The Tree Agreement Poem Analysis

Read Li-Young Lee`s “From Blossoms,” where the speaker focuses on peaches from a flowering tree. The poet uses this juicy fishery as an intelligent metaphor for what we love: it is difficult to write about trees today without thinking about deforestation, climate change and fossil fuels. Many of the products we use every day are made from trees or cause the felling of trees. A recent supermarket announcement in Britain showed the destruction of forests and orangutan habitats caused by palm oil production. It is estimated that more than half of the products sold in supermarkets contain palm oil and that dozens of orangutans (and other creatures) die every day as a direct result. Can the answer to the first invitation be a prose of writing or does it necessarily have to be a poem? It`s time for your first writing request! Read Don Paterson`s poem “Two Trees “. The poem tells the story of Don Miguel and his orange-lemon. Oddly enough, it ends with the tree symbolizing everything: “There were trees, and the trees don`t cry, blow or scream. / And trees are all there is to do in this poem.
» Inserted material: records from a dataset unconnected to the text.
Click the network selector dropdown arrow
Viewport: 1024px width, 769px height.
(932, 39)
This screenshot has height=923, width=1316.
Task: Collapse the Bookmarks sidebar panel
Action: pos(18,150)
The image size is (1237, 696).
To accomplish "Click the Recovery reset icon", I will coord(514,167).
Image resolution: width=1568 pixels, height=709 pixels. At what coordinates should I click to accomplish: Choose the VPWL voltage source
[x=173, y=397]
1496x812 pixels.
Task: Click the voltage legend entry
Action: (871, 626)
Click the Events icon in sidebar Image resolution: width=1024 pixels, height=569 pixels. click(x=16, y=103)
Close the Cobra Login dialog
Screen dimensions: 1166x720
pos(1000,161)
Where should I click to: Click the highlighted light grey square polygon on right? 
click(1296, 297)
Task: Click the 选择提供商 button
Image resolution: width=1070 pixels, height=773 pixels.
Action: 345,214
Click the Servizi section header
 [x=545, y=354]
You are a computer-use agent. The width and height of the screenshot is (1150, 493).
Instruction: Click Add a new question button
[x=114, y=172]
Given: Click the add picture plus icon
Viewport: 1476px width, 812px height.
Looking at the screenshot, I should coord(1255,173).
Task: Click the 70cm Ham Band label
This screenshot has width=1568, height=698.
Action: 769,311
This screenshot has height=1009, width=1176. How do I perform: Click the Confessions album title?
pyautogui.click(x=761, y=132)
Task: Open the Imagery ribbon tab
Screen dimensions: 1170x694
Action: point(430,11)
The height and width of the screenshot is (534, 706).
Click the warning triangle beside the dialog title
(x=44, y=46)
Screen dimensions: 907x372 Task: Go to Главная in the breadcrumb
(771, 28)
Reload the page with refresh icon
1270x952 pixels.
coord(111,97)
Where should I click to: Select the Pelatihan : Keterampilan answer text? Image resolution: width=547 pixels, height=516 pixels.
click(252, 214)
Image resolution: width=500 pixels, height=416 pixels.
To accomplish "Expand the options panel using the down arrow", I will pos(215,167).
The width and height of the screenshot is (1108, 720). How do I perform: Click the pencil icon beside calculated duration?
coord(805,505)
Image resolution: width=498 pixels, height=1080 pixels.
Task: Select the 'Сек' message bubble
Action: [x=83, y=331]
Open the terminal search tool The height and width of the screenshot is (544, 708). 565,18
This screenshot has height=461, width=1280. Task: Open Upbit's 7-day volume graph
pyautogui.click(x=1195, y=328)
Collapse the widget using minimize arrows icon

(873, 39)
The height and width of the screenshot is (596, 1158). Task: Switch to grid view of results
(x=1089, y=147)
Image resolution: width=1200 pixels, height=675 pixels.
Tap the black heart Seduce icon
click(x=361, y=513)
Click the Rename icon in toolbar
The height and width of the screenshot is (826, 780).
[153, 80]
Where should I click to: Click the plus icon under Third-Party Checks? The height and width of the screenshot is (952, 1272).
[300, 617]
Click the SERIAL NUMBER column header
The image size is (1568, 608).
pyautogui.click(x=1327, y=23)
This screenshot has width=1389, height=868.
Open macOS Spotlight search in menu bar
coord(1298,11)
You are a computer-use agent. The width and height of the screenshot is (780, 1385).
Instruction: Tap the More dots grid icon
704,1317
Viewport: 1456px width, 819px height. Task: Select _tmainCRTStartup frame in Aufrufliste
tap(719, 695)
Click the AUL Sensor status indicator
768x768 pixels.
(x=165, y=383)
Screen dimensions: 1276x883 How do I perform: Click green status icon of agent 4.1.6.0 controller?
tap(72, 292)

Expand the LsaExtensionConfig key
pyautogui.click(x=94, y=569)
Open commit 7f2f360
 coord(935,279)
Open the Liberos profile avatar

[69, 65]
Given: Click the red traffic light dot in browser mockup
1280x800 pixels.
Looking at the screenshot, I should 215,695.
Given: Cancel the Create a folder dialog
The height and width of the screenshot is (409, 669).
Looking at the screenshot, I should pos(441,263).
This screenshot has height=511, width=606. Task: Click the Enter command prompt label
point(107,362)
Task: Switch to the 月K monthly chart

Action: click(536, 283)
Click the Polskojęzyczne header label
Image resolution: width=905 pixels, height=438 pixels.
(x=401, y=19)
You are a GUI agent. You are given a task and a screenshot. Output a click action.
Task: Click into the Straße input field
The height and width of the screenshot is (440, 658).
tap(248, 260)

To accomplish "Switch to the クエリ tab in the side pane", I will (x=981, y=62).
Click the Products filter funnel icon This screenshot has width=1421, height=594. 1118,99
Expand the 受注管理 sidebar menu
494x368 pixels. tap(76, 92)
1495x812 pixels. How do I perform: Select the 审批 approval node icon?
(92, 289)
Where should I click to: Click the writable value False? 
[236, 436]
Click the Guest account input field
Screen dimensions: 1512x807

Paterson suggests that we should not read anything in history… But by telling us what trees don`t do, the reader is forced to think about it. Paterson mixes men and trees: he uses the language of trees to describe Don Miguel (an idea is `rooted` in his head) and the human language for the tree (the branches are called `Limbs`). Even if he says one thing, Paterson suggests otherwise. They can be inspired by the beauty and mysticism of tree words. Read Howard Nemerov`s poem “Learning the Trees,” in which he pays tribute to “The Language of Trees.” The spokesperson`s tenderness is felt in their lists: “Samara, capsule, drupe, legumes and pome”. But although he learned the language of the trees, the speaker ended the poem with the feeling that “their total silence remains the same.” You can use your list of tree words to think about this idea. We all need trees. They are indispensable to humans and wildlife and are deeply rooted in our history and culture. The Woodland Trust defends trees everywhere as the largest charity for Denwald in the UK. It owns and cares for more than 1,000 publicly accessible forests, protects endangered old-world forests and plants millions of native trees each year.

You can support the Woodland Trust by woodlandtrust.org.uk/join a member of just 4 euros per month.